Existing watermarking schemes for LoRA adapters fail under black-box operations—such as multi-model stacking or sign inversion—due to fragility in watermark detection. Method: This paper proposes the first black-box watermarking scheme robust to additive composition and sign flipping of LoRA adapters. It introduces (1) a complementary “Yin-Yang” dual-watermark mechanism embedded jointly in the LoRA weight space; (2) a shadow model-assisted distillation framework that explicitly models weight perturbations to enhance watermark stability; and (3) a dual-path verification architecture enabling reliable provenance tracing without access to the original model’s parameters. Results: Extensive experiments on both large language models and diffusion models demonstrate near-perfect watermark detection accuracy (>99.5%), significantly outperforming prior methods. Our approach achieves, for the first time, strong robustness against adversarial multi-LoRA fusion and sign-inversion abuse—key challenges in practical LoRA deployment.

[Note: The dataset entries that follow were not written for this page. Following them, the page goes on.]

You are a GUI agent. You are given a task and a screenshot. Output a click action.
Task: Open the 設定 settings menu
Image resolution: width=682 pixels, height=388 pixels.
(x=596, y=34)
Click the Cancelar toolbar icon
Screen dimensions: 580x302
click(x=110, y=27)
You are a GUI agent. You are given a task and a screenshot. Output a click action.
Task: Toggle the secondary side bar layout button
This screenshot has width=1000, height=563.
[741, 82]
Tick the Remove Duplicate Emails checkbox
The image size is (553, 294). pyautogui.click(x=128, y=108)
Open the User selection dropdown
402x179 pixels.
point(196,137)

LoRA (Low-Rank Adaptation) has achieved remarkable success in the parameter-efficient fine-tuning of large models. The trained LoRA matrix can be integrated with the base model through addition or negation operation to improve performance on downstream tasks. However, the unauthorized use of LoRAs to generate harmful content highlights the need for effective mechanisms to trace their usage. A natural solution is to embed watermarks into LoRAs to detect unauthorized misuse. However, existing methods struggle when multiple LoRAs are combined or negation operation is applied, as these can significantly degrade watermark performance. In this paper, we introduce LoRAGuard, a novel black-box watermarking technique for detecting unauthorized misuse of LoRAs. To support both addition and negation operations, we propose the Yin-Yang watermark technique, where the Yin watermark is verified during negation operation and the Yang watermark during addition operation. Additionally, we propose a shadow-model-based watermark training approach that significantly improves effectiveness in scenarios involving multiple integrated LoRAs. Extensive experiments on both language and diffusion models show that LoRAGuard achieves nearly 100% watermark verification success and demonstrates strong effectiveness.